I am studying the concurrent packages in a Java book. I don't quite understand something the book says about CAS operations. The following code sample is a thread-safe counter
class from the book.
public class Counter{
private AtomicInteger count = new AtomicInteger();
public void increment(){
count.getAndIncrement(); //atomic operation
}
....
}
Here is what the book says about it.
In reality, even a method such as
getAndIncrement()
still takes several steps to execute. The reason this implementation is now thread-safe is something called CAS. CAS stands for Compare And Swap. Most modern CPUs have a set of CAS instructions. A basic outline of what is happening now is as follows:
- The value stored in count is copied to a temporary variable.

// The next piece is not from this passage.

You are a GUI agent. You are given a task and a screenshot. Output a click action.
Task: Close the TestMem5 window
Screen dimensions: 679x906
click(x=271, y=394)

- The temporary variable is incremented.
- Compare the value currently in count with the original value. If it is unchanged, then swap the old value for the new value.
OK I get what its saying about multiple steps. What I don't quite get are what's happening in the enumerated steps.
- The value stored in count is copied to a temporary variable.
Where is that temp variable? Is it in main memory, register? Or is this specific to the CPU architecture?
- Compare the value currently in count with the original value. If it is unchanged, then swap the old value for the new value.
Where is the original value stored? It can't be the temp variable. That one's being modified, right? What am I missing?